Your boss knows all about you
When 36-year-old Amitabh Bhattacharya, IT head at a Delhi-based company, applied for a job at a multi-national company, also located in Delhi, he was surprised when his parents called from Kolkata to tell him that the MNC had sent someone to meet them. This was a first. In his 15 years of working in the capital, no employer had ever reached out to Bhattacharya’s hometown to cross-check his personal details.
A candidate for a sales manager’s job at an HR outsourcing company found his application being rejected after documents from his previous employer failed to stand up to scrutiny. Upon verification by a background verification agency, it was found that he had left his earlier job without serving the notice period. Also, both the resignation letter and the pay slip that he had furnished as proofs of employment were forged.
These are not stray cases. In line with global trends, companies in India have taken to going beyond plain-vanilla reference checks while vetting potential employees, especially at the mid and senior level. Today’s candidates can expect to have their education claims, credit standing, behaviour on social media websites such as Facebook and LinkedIn and police record, if any, scrutinized before being offered a new job. There have even been cases of job offers being revoked because of some discrepancy found during the checks. As per a survey by the ASSOCHAM Social Development Foundation, 3-4 per cent candidates fail their background checks.
“The trend has been triggered by MNCs. They are very conscious about who they hire. With corporate fraud and terrorism on an upswing, even Indian companies now want to carry out detailed checks on potential employees,” explains Rituparna Chakraborty, co-founder and senior VP, TeamLease Services and vice president, Indian Staffing Federation. While the trend is growing in all sectors, those who deal with R&D and proprietary data and products are the most scrutinized, she adds.

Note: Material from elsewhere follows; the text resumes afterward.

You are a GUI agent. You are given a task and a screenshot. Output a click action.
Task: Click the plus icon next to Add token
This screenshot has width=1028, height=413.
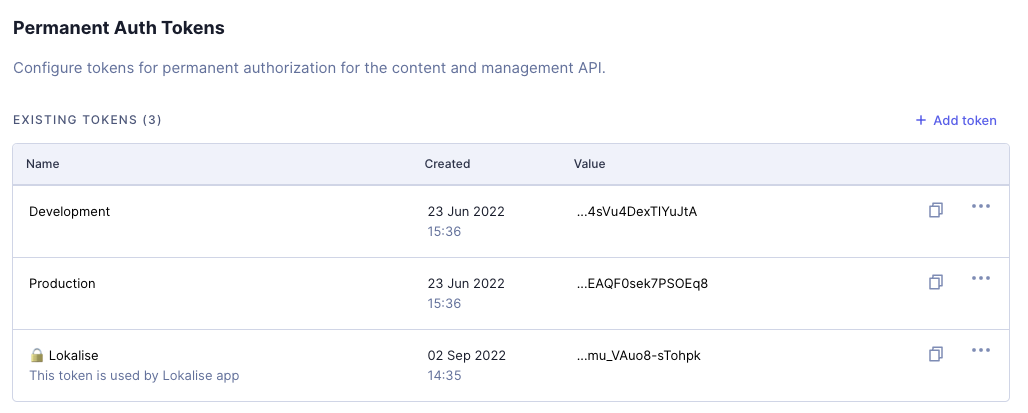(x=921, y=120)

Besides checking the candidates’ education and employment background and conducting police verification and drug tests, the credit history of the employees is of intense interest to companies. Tarun Bangari, CEO and founder of employee verification company JantaKhoj, explains the modus operandi. “While the Credit Information Bureau (India Limited) is the prime source for an individual’s credit scores, CIBIL’s credit score is given only to the individual and not revealed to a third party. We therefore tap money-lending institutions and organisations that keep records for loan purposes, to help us with a person’s credit history records,” he says.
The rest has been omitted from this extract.